Government needs to ask first if regulation is needed because much of what we do at Federated Farmers is warding off unnecessary regulation.
Radical, eh? I say it because I am alarmed at the way regulation is the default option instead of education or voluntary means, exactly what the Sustainable Dairying Water Accord is trying to be.
We have fallen out of trusting communities but fallen in love with expensive lawyers who weave their magic needing an army of bureaucrats and consultants to interpret.
Five thousand bureaucrats in less than a decade.
All of this breeds a climate devoid of common sense. A consent hanging in a cowshed does not make a farmer better compliant than not having the most recent version up. Yet that is a matter of ‘minor non-compliance’.
This is nuts.
As is being lectured to by some council officers that we are bad, we are polluters and that we are the problem without giving us the hard evidence as to why. The problem we pointed out in one case was that their data was nine years out of date.
This is no way to make for a better environment or better relations. It is bullying. They have the power and we don’t when we need to be working together.
But thinking we can solve all environmental issues by measuring nitrates alone is dreaming when we must deal with phosphates and sediment first.
These are two things which come from our cities as well as our farms and have a huge impact on water in our steams, rivers, lakes and lagoons.

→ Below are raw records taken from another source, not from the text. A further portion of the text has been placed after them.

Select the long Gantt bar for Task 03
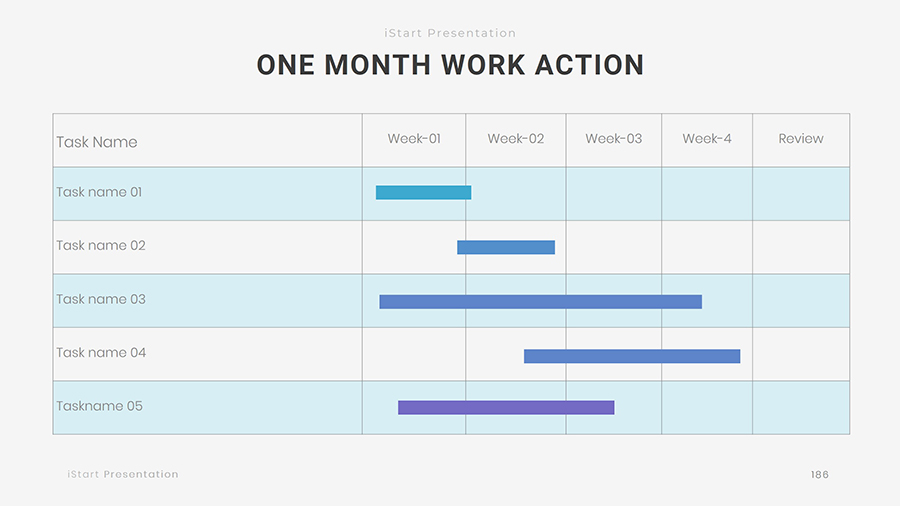Screen dimensions: 900x506 pos(540,301)
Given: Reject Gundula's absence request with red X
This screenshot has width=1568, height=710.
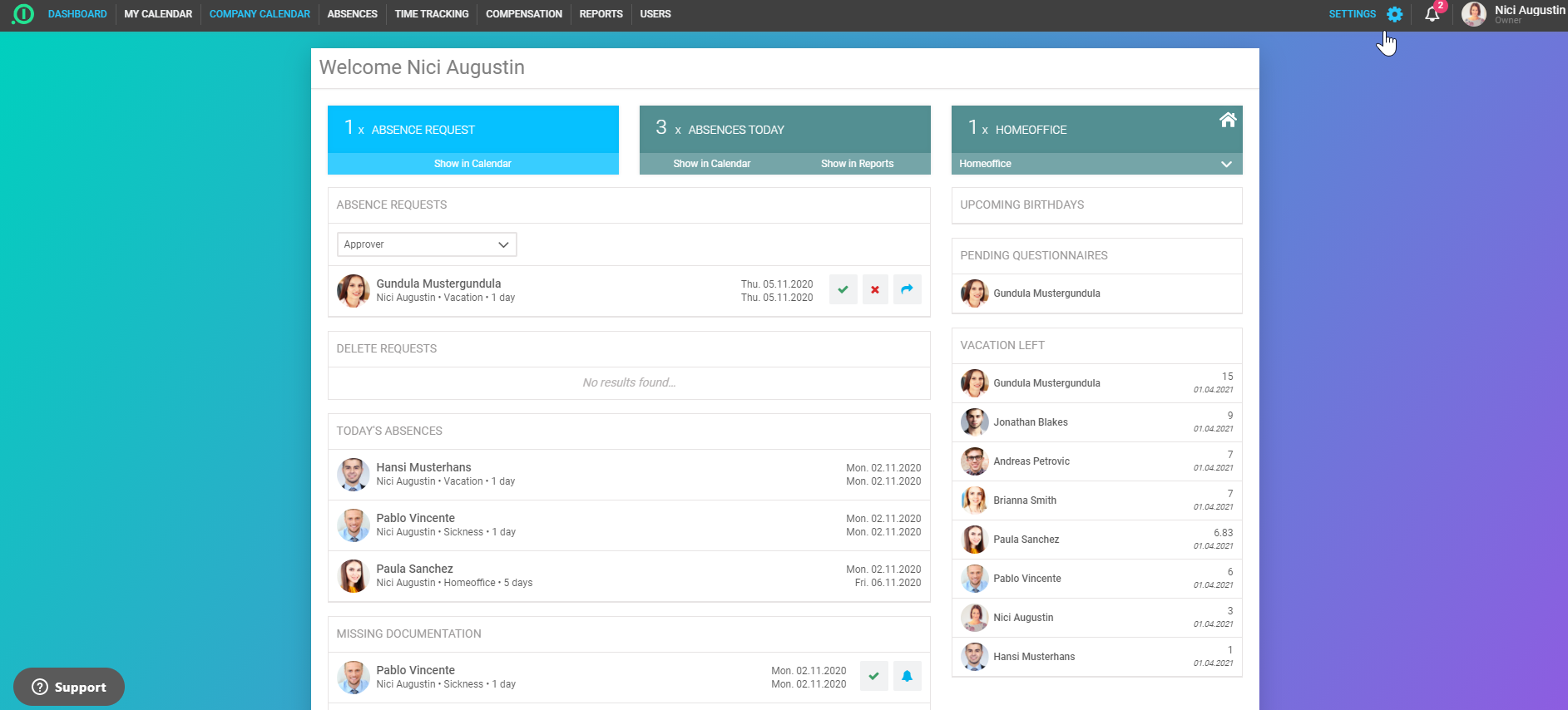Looking at the screenshot, I should click(x=875, y=289).
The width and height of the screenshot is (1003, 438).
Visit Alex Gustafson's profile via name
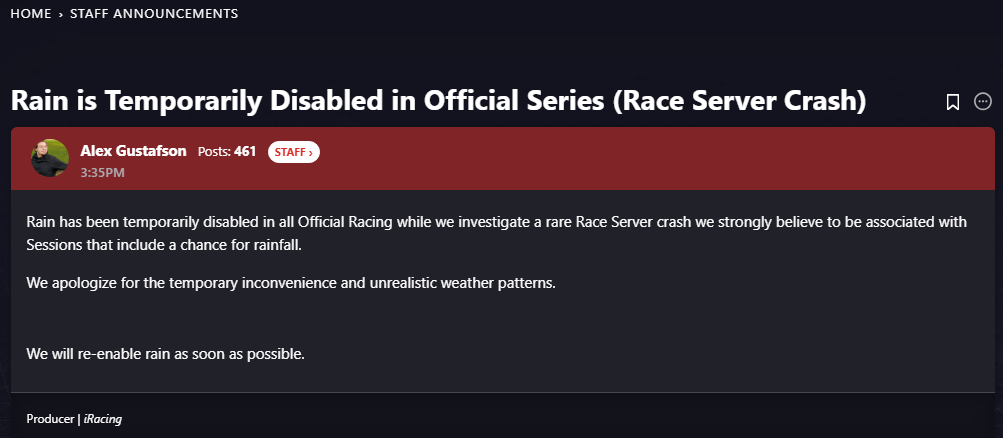[133, 151]
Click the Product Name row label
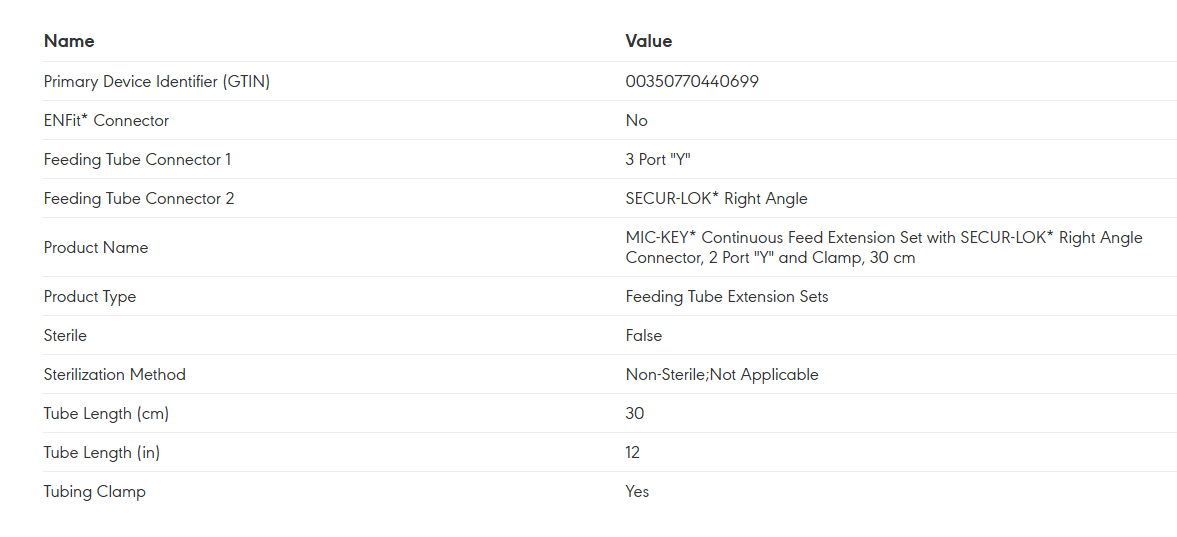This screenshot has width=1177, height=537. pos(96,247)
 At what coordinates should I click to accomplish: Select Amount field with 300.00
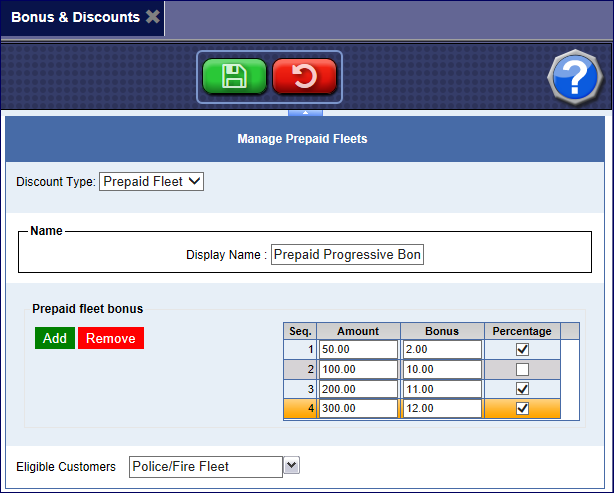tap(358, 409)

Ten years ago our most polluted waterways were in the urban areas. Nothing has changed in ten years except that more voters now live in urban areas.
We are not opposed to regulation. It needs to be at the right level. It needs to be clear, realistic and achievable,
It must enable rather than stifle innovation or individuality.

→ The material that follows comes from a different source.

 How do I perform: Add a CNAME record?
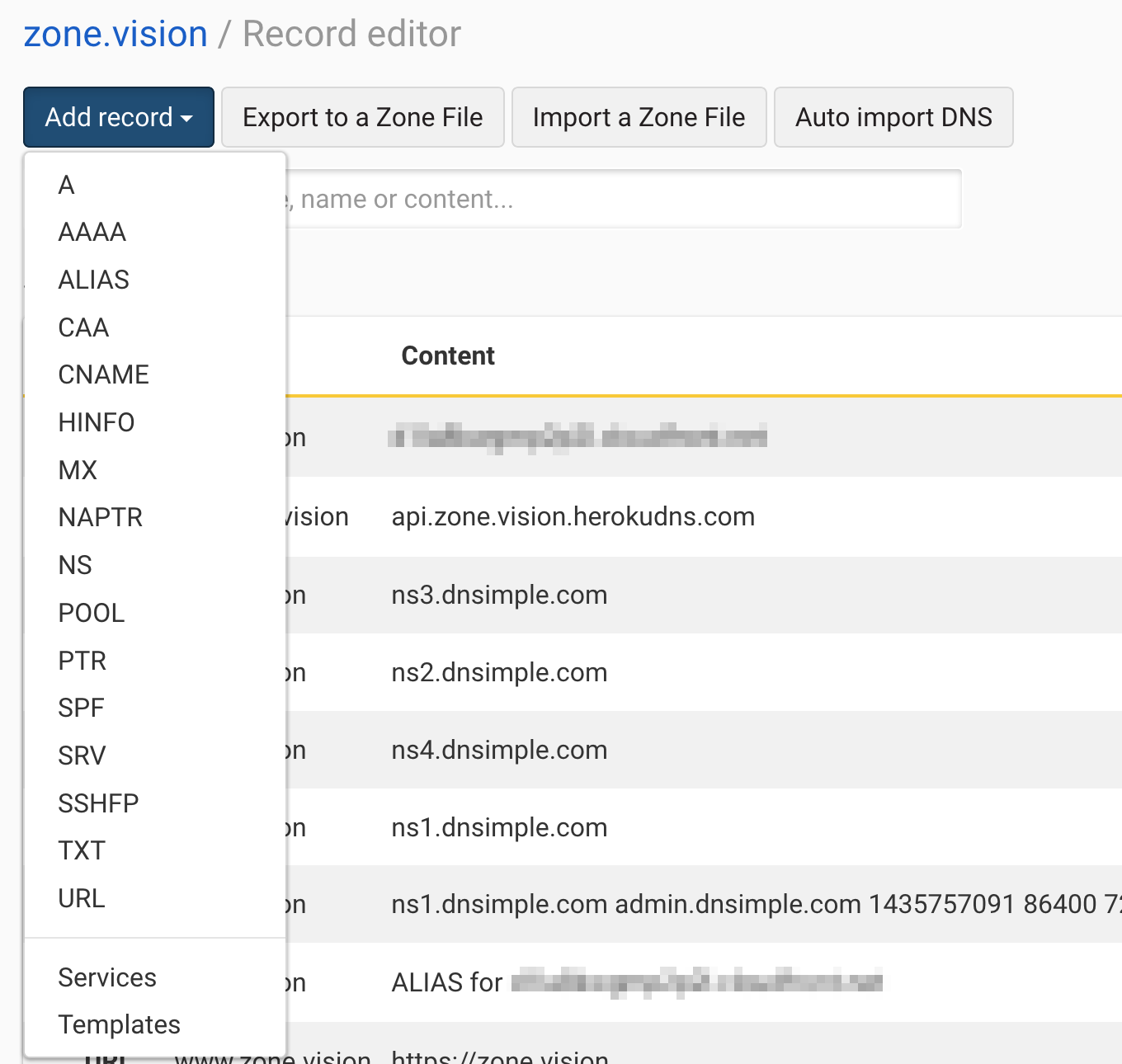[104, 374]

We are being squashed under the weight of regulation and it is easier to do less than it is to do something. Ever increasing pressure for environmental improvement is breeding rules-based regulation that excuses deficient councils who happen to create the rules in the first place.
It is one rule for us but another for them. It would be a brave government who enters this space and admits more regulation is having less and less benefit. I have never seen it done other than in a revolution.
An economy is no paint by numbers exercise, otherwise, we would have a Steve Jobs running every corner dairy.
Federated Farmers first solution is to make sure the Resource Management Act has real economic tests in it. Thanks to our experience in Horizons on the dreadful One Plan, that work is now underway in Government. Yet the RMA desperately needs compensation provisions to ensure quality protection as opposed to quantity.
The NGO’s need to understand that if we impoverish ourselves then any attempt to improve the environment will fail. This is not some cold economic statement but realism. History shows us that when economies unwind it is the environment that suffers the most.
Perhaps the best way to wrap up is something Andrew Hoggard wrote late last year.
Philosophically, Federated Farmers wants government at all levels focused on solutions rather than finding problems to grow the regulation industry ever larger.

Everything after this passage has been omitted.